Comment les entreprises préviennent le mal du dos

Huit belges sur 10 souffrent ou ont souffert du mal de dos. Dans certains cas, la douleur est chronique et handicapante. Certains préviennent la douleur par l'exercice physique. D'autres la soignent en se rendant dans des écoles du dos. Devant l'ampleur du phénomène, les entreprises mettent en place différentes stratégies et notamment des outils mieux adaptés aux dos de leurs employés.

Dans ce club de sport, le cours tendance n'est plus le fitness ou le spinning mais bien un cours de prévention du mal de dos. Pendant 30 minutes, les participants renforcent leurs muscles du dos. Giambra est professeur dans un lycée. Il passe une grosse partie de ses journées debout et se laisse aller. Mais à la fin de sa séance, il sent la différence. Ce cours l’aide à renforcer ses muscles posturaux. Son coach, Antoni Mammarella, nous explique : "Lorsqu’on relâche les muscles posturaux, tout le poids du corps repose sur la colonne vertébrale. A la longue, ça crée des micro-fissures et des tassements vertébraux."

L’école du dos

Ça ressemble à un cours de gym mais ne vous y trompez pas. Ici, vous êtes à l'école du dos d'un hôpital. Barbara Lantez a dû arrêter son travail plusieurs mois suite à d'insupportables douleurs lombaires. Elle est institutrice gardienne et s'occupe d'enfants de deux ans et demi. Elle doit se mettre à leur hauteur tout au long de la journée. Elle doit aussi les porter dans ses bras plusieurs fois par jour.

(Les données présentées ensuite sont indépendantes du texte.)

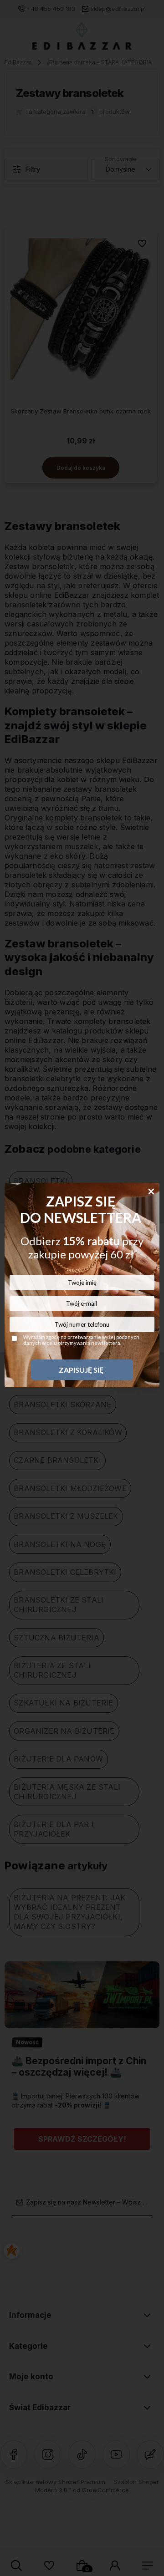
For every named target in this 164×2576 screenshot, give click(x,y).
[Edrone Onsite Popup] (82, 1288)
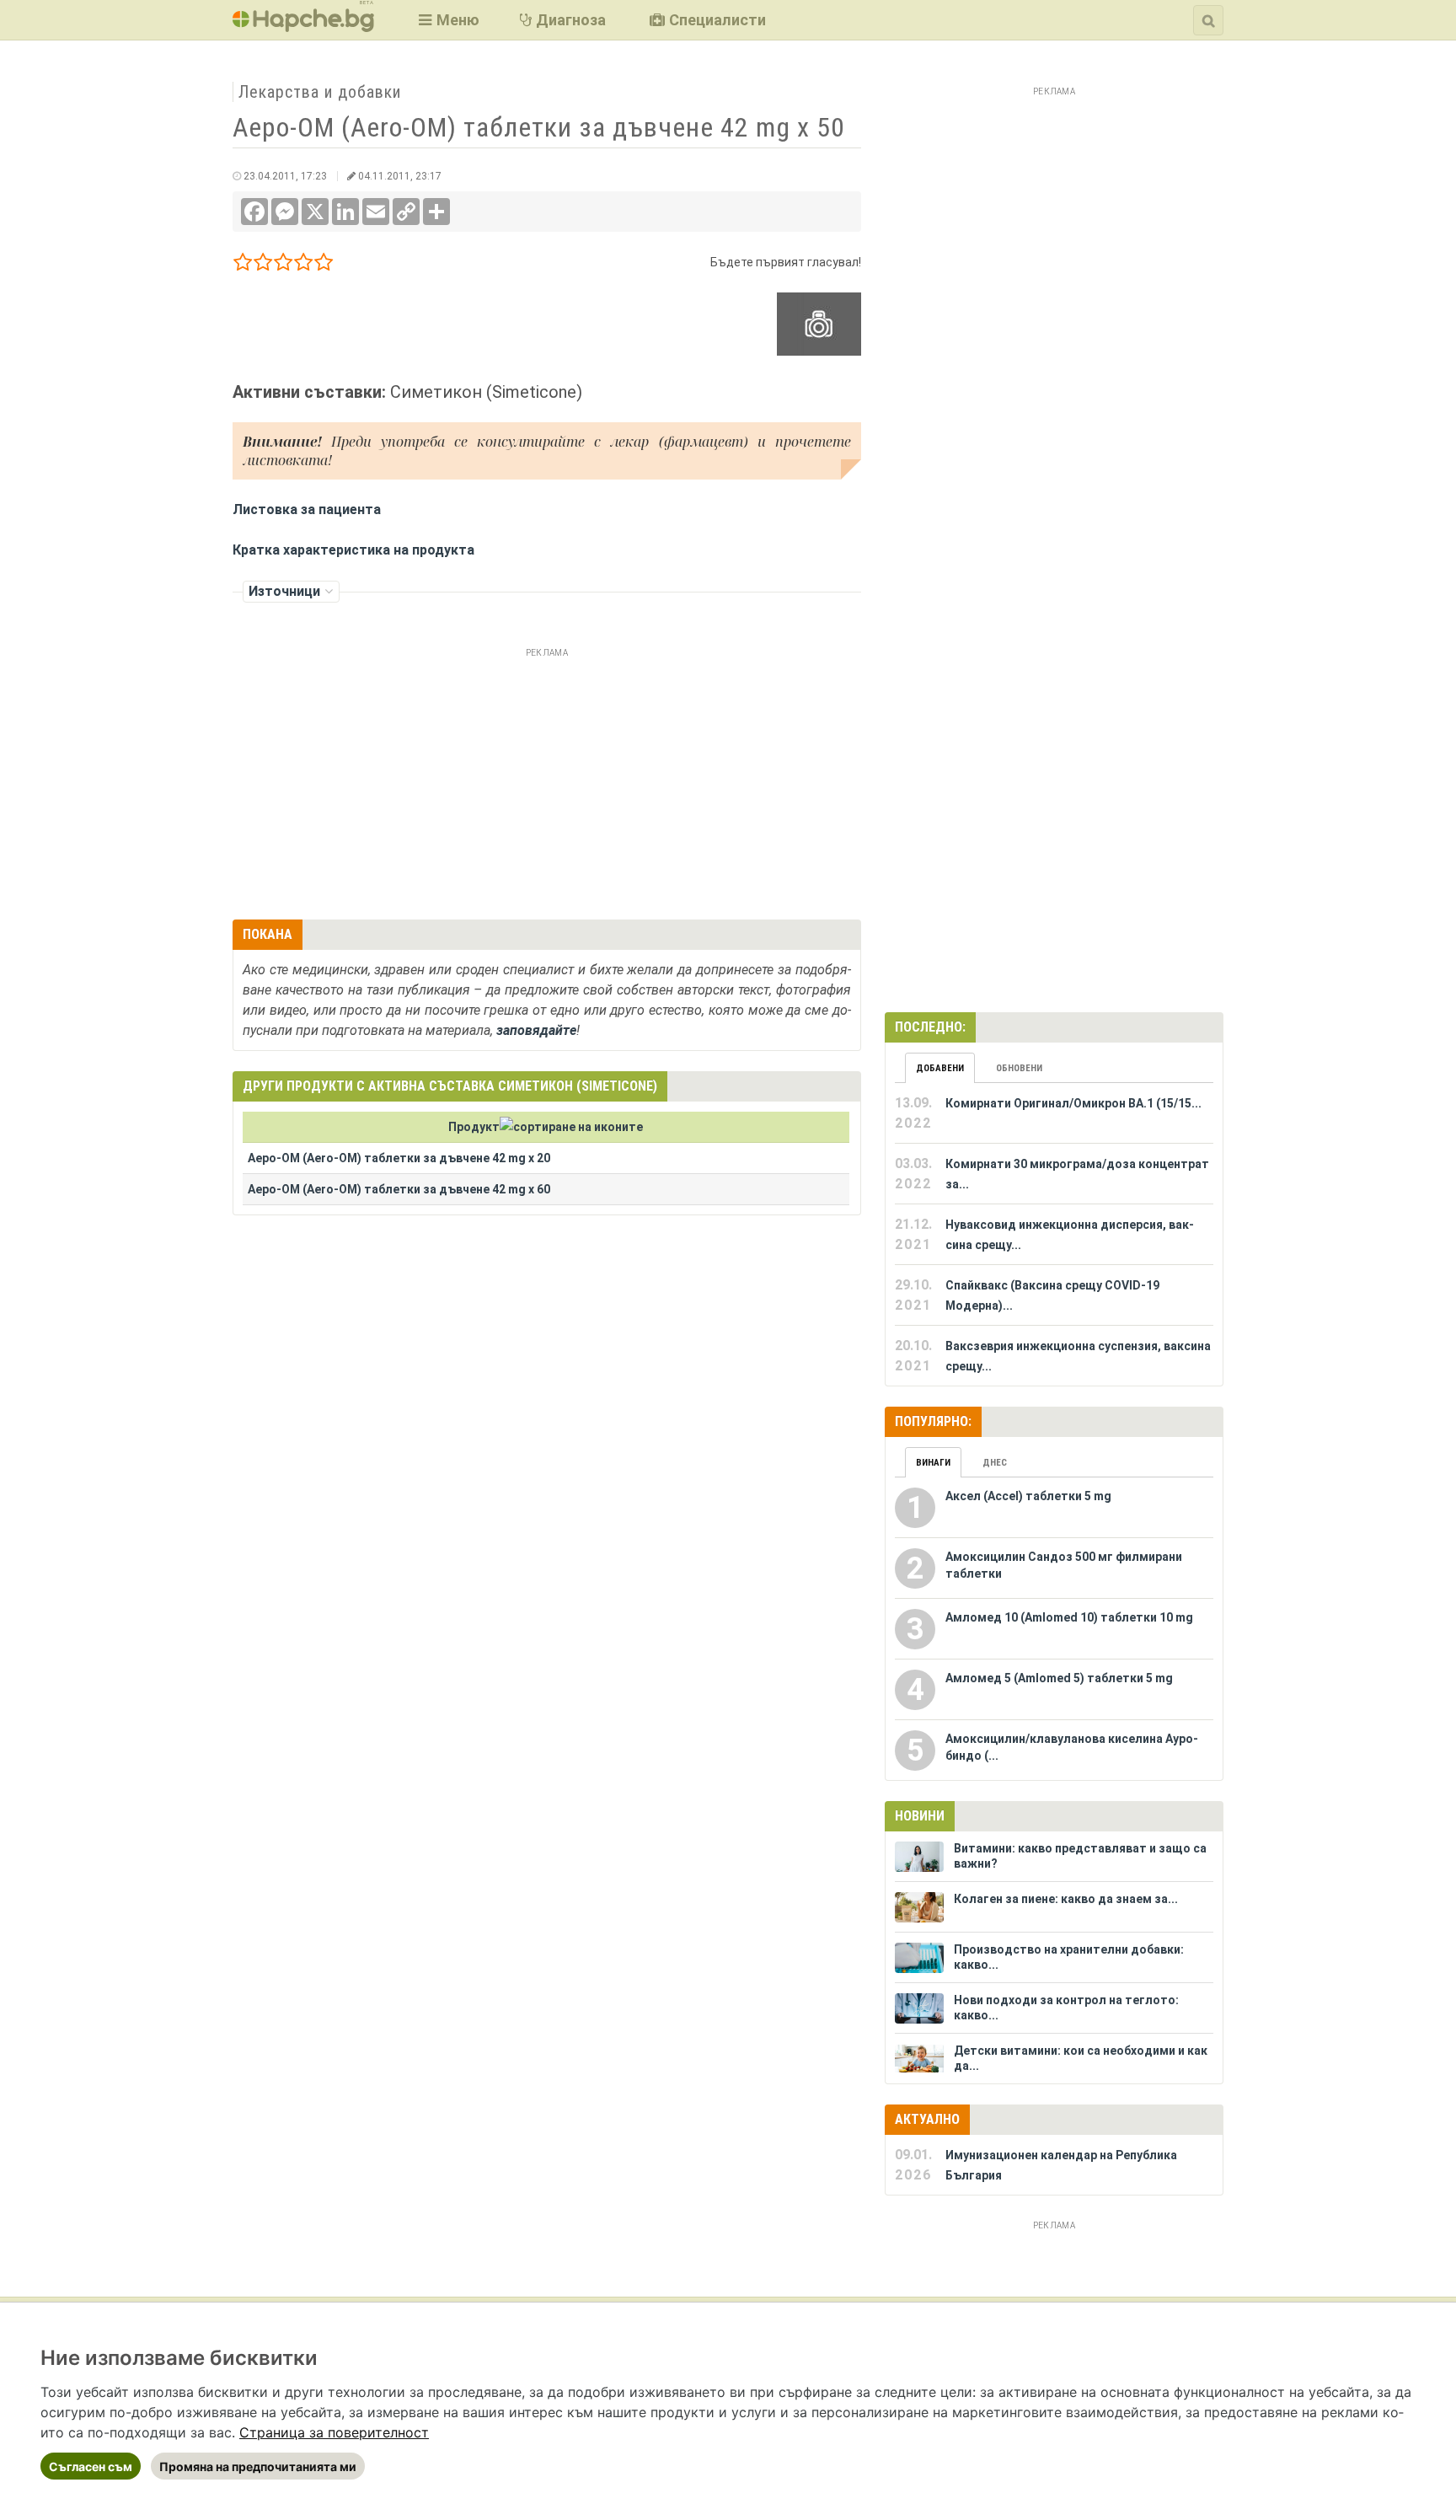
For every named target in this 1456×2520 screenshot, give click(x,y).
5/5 (324, 265)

Épaulée par toute une équipe, Barbara a complètement révolutionné sa manière de travailler. Un petit tabouret à bascule est l'une des clefs de sa  réussite. Laura Lepers, son ergothérapeute lui a conseillé de l’utiliser car il lui évite de se pencher en pliant le dos. Avec ce tabouret, elle garde toujours le dos droit.

Dans cette école du dos, l'approche des patients est globale. Selon Mathieu Tits, Kinésithérapeute à l’école du dos de l’hôpital Erasme, toutes les disciplines de cette école se mettent au service du patient pour améliorer sa situation. L’approche est à la fois physique, ergonomique et psychologique.

L'absentéisme diminue

Une séance de massage comme beaucoup d'autres sauf qu'ici, elle se passe au bureau. Chez Resto.be, une fois par mois, les employés interrompent leur travail pour retrouver Maurad, leur masseur. De la téléphoniste au directeur général, tous les employés sont déjà passés entre ses mains. La séance de massage fait partie des heures de travail. Elle reste cependant aux frais de l'employé. Mais pour Maurad Zarrouk, c’est du win-win : "Un employé qui se sent mieux, produit d’une autre manière. Il se sent mieux et donc se comporte d’une autre manière. Le massage est un service individuel qui profite à toute la communauté du travail."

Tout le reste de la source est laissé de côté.